There are pieces I know that are sinister and great, but I listen to them often.
There are pieces that are sinister and I don't listen to them often, but I don't find them to be great.
There are works that are great that I don't listen to often, but they are not sinister.
All three? None I can think of.

Lutoslawski: I like his symphonies and his string quartet best.


----------



## Klassic (Dec 19, 2015)

Lutoslawski is quite dark, he has a piece that sounds like a demon monster is beating down your door, I just can't remember the name. The timpani starts pounding, boom, boom, boom, boom, boom... beating down the door. I think Lutoslawski is a true man of talent and original voice.


----------



## Guest (Mar 8, 2016)

GreenMamba said:


> That's a bit overly defined for me.
> 
> There are pieces I know that are sinister and great, but I listen to them often.
> There are pieces that are sinister and I don't listen to them often, but I don't find them to be great.
> ...


I assume he's referring to music that is powerful and so sinister that it might be unsettling to listen to often. I suppose Ligeti's Requiem used to be like this for me, but it's moved on to a position of pure brilliance.

A non-classical example: Scott Walker's The Drift. You can't listen to that thing too often, for sanity's sake.


----------



## Johnhanks (Feb 21, 2016)

Klassic said:


> Lutoslawski is quite dark, he has a piece that sounds like a demon monster is beating down your door, I just can't remember the name.
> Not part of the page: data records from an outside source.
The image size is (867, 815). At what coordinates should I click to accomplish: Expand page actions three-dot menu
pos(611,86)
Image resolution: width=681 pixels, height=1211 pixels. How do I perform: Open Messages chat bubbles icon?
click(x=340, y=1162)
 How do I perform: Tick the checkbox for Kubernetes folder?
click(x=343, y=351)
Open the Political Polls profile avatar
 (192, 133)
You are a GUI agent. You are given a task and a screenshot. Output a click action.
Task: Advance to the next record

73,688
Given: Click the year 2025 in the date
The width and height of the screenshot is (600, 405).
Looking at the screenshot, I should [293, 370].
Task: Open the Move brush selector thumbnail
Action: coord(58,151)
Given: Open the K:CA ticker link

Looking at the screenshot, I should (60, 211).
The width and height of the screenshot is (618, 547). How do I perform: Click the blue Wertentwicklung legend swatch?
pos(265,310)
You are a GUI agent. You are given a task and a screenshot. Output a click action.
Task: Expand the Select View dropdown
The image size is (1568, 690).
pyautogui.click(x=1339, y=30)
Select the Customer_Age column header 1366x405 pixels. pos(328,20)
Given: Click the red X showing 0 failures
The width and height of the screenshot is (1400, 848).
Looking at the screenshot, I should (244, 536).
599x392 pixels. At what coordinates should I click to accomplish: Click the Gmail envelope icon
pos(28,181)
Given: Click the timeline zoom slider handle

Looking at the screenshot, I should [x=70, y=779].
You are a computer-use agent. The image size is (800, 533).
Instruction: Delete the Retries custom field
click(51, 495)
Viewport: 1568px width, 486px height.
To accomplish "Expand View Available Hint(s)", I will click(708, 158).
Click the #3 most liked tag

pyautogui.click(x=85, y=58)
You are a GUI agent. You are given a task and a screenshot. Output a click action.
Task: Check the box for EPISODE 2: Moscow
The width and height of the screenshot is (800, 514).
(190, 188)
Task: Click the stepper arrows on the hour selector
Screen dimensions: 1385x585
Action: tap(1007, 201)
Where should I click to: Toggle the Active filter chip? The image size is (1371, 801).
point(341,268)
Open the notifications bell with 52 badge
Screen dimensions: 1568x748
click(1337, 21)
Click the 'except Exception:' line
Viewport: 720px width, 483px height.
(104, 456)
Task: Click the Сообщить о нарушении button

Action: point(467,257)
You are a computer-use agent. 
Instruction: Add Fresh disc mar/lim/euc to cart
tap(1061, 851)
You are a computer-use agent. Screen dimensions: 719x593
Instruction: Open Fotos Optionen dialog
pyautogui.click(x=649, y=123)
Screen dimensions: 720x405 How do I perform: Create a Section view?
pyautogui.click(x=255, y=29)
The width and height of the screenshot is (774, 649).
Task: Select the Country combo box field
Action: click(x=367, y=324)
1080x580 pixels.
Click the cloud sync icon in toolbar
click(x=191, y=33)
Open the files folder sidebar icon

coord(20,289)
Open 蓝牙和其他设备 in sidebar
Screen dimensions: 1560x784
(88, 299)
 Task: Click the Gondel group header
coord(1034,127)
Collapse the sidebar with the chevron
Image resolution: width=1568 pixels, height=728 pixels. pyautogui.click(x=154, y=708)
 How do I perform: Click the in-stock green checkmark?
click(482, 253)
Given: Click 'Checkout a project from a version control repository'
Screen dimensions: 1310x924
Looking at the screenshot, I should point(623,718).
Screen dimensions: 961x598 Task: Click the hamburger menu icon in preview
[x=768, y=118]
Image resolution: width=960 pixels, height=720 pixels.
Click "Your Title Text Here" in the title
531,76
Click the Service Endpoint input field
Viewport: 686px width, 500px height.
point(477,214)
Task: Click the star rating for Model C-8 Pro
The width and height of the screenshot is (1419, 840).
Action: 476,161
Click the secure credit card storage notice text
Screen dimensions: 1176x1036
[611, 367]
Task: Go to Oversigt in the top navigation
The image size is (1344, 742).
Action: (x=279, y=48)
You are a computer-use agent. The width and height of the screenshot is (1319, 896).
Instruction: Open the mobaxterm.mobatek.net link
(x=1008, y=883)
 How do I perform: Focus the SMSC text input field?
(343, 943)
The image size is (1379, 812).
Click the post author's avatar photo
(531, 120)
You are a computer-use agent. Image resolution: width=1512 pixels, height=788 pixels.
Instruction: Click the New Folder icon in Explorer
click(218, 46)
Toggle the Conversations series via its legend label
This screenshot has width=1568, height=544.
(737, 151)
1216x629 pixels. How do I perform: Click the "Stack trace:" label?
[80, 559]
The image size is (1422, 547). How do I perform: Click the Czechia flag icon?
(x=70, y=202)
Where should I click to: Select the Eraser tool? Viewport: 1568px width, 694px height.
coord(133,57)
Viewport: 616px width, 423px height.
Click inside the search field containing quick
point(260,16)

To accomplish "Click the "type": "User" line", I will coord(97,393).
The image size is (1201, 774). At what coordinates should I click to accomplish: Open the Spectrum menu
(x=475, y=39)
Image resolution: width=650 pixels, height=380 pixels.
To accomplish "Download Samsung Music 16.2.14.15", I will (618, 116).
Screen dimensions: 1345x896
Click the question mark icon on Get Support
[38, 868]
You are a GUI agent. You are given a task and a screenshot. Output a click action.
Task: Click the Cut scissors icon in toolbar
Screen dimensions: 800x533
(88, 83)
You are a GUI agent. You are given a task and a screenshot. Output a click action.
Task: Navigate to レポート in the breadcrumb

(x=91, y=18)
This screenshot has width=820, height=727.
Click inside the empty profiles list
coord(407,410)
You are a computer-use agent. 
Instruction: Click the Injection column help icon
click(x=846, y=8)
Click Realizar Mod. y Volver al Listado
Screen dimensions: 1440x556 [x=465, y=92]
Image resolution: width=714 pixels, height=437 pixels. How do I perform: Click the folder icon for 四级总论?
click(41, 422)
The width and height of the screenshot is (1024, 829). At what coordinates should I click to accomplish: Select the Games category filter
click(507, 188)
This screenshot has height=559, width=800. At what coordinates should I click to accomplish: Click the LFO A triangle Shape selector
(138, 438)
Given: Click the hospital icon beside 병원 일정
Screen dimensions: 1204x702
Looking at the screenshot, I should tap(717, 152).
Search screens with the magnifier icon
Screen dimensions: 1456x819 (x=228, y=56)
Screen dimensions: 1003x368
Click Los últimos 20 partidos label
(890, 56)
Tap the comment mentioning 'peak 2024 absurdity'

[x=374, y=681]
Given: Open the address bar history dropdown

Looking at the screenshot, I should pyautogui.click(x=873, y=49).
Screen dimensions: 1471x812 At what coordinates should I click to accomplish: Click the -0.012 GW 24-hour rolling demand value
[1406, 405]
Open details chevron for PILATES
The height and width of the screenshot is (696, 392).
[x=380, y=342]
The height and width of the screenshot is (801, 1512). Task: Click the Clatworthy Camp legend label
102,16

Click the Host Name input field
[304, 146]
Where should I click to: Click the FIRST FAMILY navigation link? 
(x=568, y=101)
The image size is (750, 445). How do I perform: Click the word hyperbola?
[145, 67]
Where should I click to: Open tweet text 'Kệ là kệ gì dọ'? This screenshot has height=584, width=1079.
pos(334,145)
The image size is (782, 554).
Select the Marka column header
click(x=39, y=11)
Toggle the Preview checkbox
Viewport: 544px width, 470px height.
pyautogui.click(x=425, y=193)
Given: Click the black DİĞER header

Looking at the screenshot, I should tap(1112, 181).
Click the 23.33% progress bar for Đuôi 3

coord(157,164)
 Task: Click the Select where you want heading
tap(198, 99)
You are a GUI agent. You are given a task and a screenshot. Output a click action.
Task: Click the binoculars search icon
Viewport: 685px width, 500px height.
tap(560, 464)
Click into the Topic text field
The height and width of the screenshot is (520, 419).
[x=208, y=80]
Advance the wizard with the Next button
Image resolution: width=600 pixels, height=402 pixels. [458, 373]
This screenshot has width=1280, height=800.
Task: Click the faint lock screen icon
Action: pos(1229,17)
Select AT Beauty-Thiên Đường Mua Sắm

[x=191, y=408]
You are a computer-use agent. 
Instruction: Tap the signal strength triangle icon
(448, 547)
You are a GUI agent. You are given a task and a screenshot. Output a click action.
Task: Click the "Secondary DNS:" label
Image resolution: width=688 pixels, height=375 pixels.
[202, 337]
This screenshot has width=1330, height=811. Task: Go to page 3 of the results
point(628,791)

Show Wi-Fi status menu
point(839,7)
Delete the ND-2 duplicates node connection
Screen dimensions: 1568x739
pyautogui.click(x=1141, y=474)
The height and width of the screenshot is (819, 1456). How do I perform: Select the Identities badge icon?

The timpani starts pounding, boom, boom, boom, boom, boom... beating down the door.


Sounds like the opening _Intrada _from the _Concerto for Orchestra_; the thudding timp is joined by a slithery-then-angular figure on lower strings, setting a distinctly threatening tone. An excellent piece for anyone just starting out on Lutoslawski.


----------



## hpowders (Dec 23, 2013)

The first movement of Franck's Symphony in d Minor and the third movement of Bartok's Music for Strings, Percussion and Celesta are a bit scary. Hide the kids!


----------



## MarkW (Feb 16, 2015)

I would say the Mahler Sixth and Bartok's Miraculous Mandarin are both within my definition of sinister.


----------



## Morimur (Jan 23, 2014)

MarkW said:


> I would say the Mahler Sixth and Bartok's Miraculous Mandarin are both within my definition of sinister.


Speaking of Bartók-anyone excited about the Decca box set? I know I am!


----------



## DiesIraeCX (Jul 21, 2014)

Morimur, I just saw that today, I'm definitely excited for it! Automatic purchase. 

If I could compare my enthusiasm to one of the three characters above, it would be the green stick figure.


----------